The task -> Repeat the whole listing exactly as it appears.

Exercise materials ->
---------------

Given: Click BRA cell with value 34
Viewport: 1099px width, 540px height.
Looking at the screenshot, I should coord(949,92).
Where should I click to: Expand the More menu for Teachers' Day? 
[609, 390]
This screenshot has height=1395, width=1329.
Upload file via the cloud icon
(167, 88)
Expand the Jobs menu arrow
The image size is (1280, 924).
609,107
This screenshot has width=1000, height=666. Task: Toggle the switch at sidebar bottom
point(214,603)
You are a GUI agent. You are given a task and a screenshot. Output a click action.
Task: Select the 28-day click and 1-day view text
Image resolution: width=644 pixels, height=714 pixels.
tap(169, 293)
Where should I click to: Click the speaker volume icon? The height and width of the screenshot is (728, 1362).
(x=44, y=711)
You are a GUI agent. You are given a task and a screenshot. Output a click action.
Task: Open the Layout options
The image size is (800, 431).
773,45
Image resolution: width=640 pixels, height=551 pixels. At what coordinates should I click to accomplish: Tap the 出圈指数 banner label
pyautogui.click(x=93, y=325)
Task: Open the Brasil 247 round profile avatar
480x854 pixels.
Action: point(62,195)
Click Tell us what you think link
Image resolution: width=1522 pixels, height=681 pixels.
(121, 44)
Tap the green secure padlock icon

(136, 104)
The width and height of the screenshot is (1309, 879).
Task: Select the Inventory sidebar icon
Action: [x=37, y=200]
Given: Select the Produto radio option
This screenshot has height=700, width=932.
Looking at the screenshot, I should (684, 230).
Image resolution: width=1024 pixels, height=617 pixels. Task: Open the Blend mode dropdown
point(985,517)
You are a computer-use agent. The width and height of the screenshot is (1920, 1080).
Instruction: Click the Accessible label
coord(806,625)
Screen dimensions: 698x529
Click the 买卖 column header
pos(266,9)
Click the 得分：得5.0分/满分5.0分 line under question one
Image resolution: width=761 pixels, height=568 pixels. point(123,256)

---------------

Answer to this exercise ->
Given: Click BRA cell with value 34
Viewport: 1099px width, 540px height.
Looking at the screenshot, I should coord(949,92).
Where should I click to: Expand the More menu for Teachers' Day? 
[609, 390]
This screenshot has height=1395, width=1329.
Upload file via the cloud icon
(167, 88)
Expand the Jobs menu arrow
The image size is (1280, 924).
609,107
This screenshot has width=1000, height=666. Task: Toggle the switch at sidebar bottom
point(214,603)
You are a GUI agent. You are given a task and a screenshot. Output a click action.
Task: Select the 28-day click and 1-day view text
Image resolution: width=644 pixels, height=714 pixels.
tap(169, 293)
Where should I click to: Click the speaker volume icon? The height and width of the screenshot is (728, 1362).
(x=44, y=711)
You are a GUI agent. You are given a task and a screenshot. Output a click action.
Task: Open the Layout options
The image size is (800, 431).
773,45
Image resolution: width=640 pixels, height=551 pixels. At what coordinates should I click to accomplish: Tap the 出圈指数 banner label
pyautogui.click(x=93, y=325)
Task: Open the Brasil 247 round profile avatar
480x854 pixels.
Action: point(62,195)
Click Tell us what you think link
Image resolution: width=1522 pixels, height=681 pixels.
(121, 44)
Tap the green secure padlock icon

(136, 104)
The width and height of the screenshot is (1309, 879).
Task: Select the Inventory sidebar icon
Action: [x=37, y=200]
Given: Select the Produto radio option
This screenshot has height=700, width=932.
Looking at the screenshot, I should (684, 230).
Image resolution: width=1024 pixels, height=617 pixels. Task: Open the Blend mode dropdown
point(985,517)
You are a computer-use agent. The width and height of the screenshot is (1920, 1080).
Instruction: Click the Accessible label
coord(806,625)
Screen dimensions: 698x529
Click the 买卖 column header
pos(266,9)
Click the 得分：得5.0分/满分5.0分 line under question one
Image resolution: width=761 pixels, height=568 pixels. point(123,256)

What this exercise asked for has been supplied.